Because there are so many different parts to the heart, we can assess how well it works (and for the presence of heart disease) with many kinds of different tests. Some of these are simple, quick and non-invasive, and others are a little more complicated. Here’s an overview.
The heart can be broken down into a few different components:
- The heart muscle pumps and receives blood (myocardium)
- The heart valves stop blood from going the wrong way
- The blood supply provides oxygen to the heart muscle (coronary arteries)

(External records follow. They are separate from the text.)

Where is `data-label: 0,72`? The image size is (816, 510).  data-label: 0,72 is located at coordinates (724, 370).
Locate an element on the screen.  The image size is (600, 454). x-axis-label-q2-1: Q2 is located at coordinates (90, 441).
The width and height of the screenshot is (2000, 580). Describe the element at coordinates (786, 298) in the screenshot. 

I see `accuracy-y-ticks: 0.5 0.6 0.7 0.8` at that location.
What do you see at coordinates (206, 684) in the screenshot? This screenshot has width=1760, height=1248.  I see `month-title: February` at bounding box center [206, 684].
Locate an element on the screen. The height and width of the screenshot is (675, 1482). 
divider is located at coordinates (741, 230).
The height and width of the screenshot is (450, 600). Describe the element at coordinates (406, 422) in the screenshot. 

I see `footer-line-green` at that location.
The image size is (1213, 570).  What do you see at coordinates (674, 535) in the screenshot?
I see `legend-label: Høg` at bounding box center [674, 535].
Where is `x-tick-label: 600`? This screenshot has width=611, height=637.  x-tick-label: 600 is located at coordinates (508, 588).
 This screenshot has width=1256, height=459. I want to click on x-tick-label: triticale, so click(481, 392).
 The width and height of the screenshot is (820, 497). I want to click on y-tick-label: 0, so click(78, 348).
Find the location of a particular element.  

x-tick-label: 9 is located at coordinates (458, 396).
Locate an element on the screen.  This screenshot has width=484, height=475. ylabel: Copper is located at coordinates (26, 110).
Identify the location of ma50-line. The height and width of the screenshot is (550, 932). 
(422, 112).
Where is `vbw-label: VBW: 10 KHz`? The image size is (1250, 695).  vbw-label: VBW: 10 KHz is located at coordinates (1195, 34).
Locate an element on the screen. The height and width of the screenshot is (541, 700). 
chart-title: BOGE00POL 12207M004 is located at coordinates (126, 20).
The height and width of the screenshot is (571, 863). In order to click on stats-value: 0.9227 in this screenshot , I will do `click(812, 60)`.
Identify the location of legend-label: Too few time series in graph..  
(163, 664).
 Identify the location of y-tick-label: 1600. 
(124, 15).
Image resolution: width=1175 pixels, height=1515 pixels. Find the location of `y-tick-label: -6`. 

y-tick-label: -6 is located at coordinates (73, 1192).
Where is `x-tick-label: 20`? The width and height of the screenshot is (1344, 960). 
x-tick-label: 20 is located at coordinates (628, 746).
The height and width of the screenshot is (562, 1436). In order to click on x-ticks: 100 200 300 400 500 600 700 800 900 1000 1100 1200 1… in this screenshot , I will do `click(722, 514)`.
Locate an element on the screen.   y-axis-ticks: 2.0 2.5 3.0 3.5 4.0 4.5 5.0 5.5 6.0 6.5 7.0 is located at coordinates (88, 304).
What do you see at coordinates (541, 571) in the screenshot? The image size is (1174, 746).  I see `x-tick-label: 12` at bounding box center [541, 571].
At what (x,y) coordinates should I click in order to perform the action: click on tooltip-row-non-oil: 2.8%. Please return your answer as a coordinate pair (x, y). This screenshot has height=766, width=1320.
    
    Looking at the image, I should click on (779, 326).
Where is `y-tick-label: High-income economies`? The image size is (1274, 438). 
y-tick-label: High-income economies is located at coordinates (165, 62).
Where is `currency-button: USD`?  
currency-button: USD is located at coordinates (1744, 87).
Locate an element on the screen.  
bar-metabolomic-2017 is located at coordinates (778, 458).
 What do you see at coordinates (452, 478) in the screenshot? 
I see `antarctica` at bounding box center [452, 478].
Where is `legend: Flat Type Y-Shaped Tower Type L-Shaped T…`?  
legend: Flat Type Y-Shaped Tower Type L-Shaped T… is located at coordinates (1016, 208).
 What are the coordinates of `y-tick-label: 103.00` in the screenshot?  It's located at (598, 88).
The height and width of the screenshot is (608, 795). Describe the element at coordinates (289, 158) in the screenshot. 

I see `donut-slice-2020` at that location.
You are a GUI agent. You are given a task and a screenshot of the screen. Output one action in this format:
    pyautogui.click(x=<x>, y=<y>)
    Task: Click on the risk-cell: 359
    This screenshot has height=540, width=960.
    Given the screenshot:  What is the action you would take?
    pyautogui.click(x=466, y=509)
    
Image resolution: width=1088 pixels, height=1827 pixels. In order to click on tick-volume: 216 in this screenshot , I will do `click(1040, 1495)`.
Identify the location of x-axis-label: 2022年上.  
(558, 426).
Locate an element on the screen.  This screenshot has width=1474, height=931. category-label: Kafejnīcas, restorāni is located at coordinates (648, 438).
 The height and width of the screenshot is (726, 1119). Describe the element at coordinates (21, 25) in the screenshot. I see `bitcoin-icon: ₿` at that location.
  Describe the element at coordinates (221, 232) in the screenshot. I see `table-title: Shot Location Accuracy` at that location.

- The wiring keeps the heart beating reguarly in response to the body (conducting system)
To look at the heart muscle, specifically how it pumps and relaxes, we use echocardiography (mainly a transthoracic echocardiogram) and cardiac MRI (magnetic resonance imaging). A right heart catheter measures the pressure inside the heart if there is a problem with the pumping or relaxation, and can also measure the flow of blood through the heart.
For the valves, both of the above can be used but echocardiograms are far more useful. A transthoracic echocardiogram allows a look at the mitral, aortic and tricuspid valves (the pulmonary valve is not well seen in adults), and can see whether they are narrowed or leaking. To get a close up view however to understand why they have the problem, we can do a transoesophageal echocardiogram.
The gold standard method to look at the coronary arteries is a coronary angiogram. This test is invasive however (catheters are inserted into the heart via the wrist or groin) and carries certain risks. If there is a blockage, we can potentially fix it with a stent. Alternatively, we can assess the blood supply with either a CT coronary angiogram (CTCA) or a stress test.
The electrical system is well seen on an ECG, a simple non-invasive bedside test. Not all electrical problems are there 24 hours a day however – some arrhythmias occur only a certain times. A Holter monitor allows for a 24 hour recording (there are some 7 day versions) of the electrical beat of the heart, albeit with slightly less detail than a standard ECG. Finally, an electrophysiology (EP) study involves catheters inside the heart to assess the electrical pathway in extreme detail, and can also be used to get rid of short circuiting pathways that cause arrhythmia.